The Obama administration’s main initiative to help struggling borrowers avoid foreclosure could soon be killed in the House, where many Republican lawmakers have complained about the program’s lackluster results.
The initiative, known as the Home Affordable Modification Program, or HAMP, aims to reduce borrowers’ monthly payments to affordable levels. When it was launched in March 2009, the administration projected that it would prevent 3 million to 4 million foreclosures before it expired in December 2012.
But the program is far off track, having permanently modified about 521,000 mortgages as of December. Republican lawmakers say the results are not worth the costs, which is why a House Financial Services subcommittee will consider killing the program and three others at a hearing Wednesday afternoon.
The administration and consumer advocates, however, say pulling the program’s funding would destabilize a fragile housing market as foreclosures continue to mount.
“Ending HAMP now, without a meaningful alternative in place, would mean that struggling homeowners would have far fewer ways of coping with the worst housing crisis in generations,” Timothy G. Massad, the Treasury Department’s acting assistant secretary for financial stability, said in a statement sent to the subcommittee Tuesday.
As of February, the program has disbursed $1.04 billion in incentive payments to mortgage servicers that permanently modified loans, said Katie Jones, a housing policy analyst at the Congressional Research Service, in prepared testimony.
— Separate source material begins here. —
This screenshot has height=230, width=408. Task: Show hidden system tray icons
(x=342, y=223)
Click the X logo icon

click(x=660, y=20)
The Treasury Department had initially set aside $75 billion for the initiative.
Some of that money has since been allocated to other housing programs that are also on the chopping block, Jones said. About $8.1 billion was set aside to enable certain borrowers who are current on their mortgage to refinance into Federal Housing Administration loans if their homes are worth less than what is owed on the mortgage. About 44 loans have been closed under that program. Another $7.6 billion was reallocated to emergency mortgage relief payments to unemployed workers in some states. The other program targeted by Republicans helps communities buy and redevelop foreclosed properties.
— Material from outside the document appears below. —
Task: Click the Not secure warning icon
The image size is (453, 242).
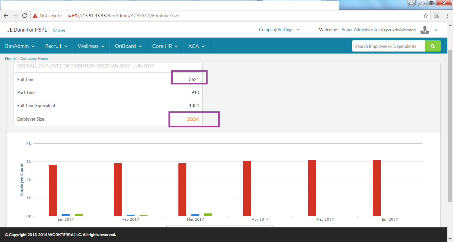Action: (35, 16)
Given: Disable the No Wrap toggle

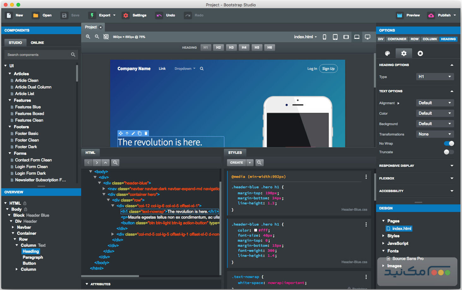Looking at the screenshot, I should [x=448, y=143].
All those initiatives would lose their funding under the legislation, which many experts who track such issues say is likely to pass the House. The prospects in the Senate are less certain. But consumer advocacy groups who want to keep the programs in place say they are taking the legislation seriously.
Julia Gordon, senior policy counsel at the Center for Responsible Lending, said killing the entire lineup of foreclosure prevention when tens of thousands of homes are lapsing into foreclosure each month makes no sense. “If something is not working well enough, you fix it,” Gordon said. “You don’t just toss it out.”
A network of faith-based community organizations called PICO plans to gather outside a House office building as the hearing begins to protest the legislation. “Ending these programs would put us back at square one, with Wall Street calling all the shots and struggling families left to the mercies of a soulless mortgage servicing system,” said Lucy Kolin, pastor of Resurrection Lutheran Church in California and a PICO member.
The administration praises its loan modification program for keeping hundreds of thousands of homeowners in their homes, which in turn has helped stabilize home prices nationally.
At a House hearing Tuesday, Housing and Urban Development Secretary Shaun Donovan conceded that the program has not reached as many people as expected. But that does not mean the program should end, he said. “There still are tens of thousands of homeowners who get modifications each month under the program,” he said.
The administration has repeatedly said the program also provided a framework that the lending industry has adopted for its own proprietary modifications.
But Neil M. Barofsky, the inspector general who is overseeing the program and the administration’s $700 billion bailout of banks, said the terms of these in-house modifications have far fewer advantages than the ones offered by the federal program. Some of those terms are not even allowed under the federal initiative, said Barofsky, who is scheduled to testify at the House hearing.
“In other words, it is odd for Treasury to celebrate modifications whose terms would largely be unacceptable from both the borrower’s and Treasury’s perspective,” Barofsky said in prepared testimony. Also, touting these proprietary modifications “undermines Treasury’s defense of the need to continue HAMP. If it truly views these modifications in such an admiring light, it raises the very serious question as to why taxpayers should continue to fund HAMP.”
Barofsky has been a longtime critic of the federal program, which he said has yielded “feeble” results in part because it was rushed to launch without adequate analysis or any measures for success. Although the program has helped make permanent modifications for 520,000 families, that does not make the program itself successful, he said.
Instead, he said, the program should be defined by its failure to reach millions of families who could have been helped by “a better-designed, better-executed and better-managed program.”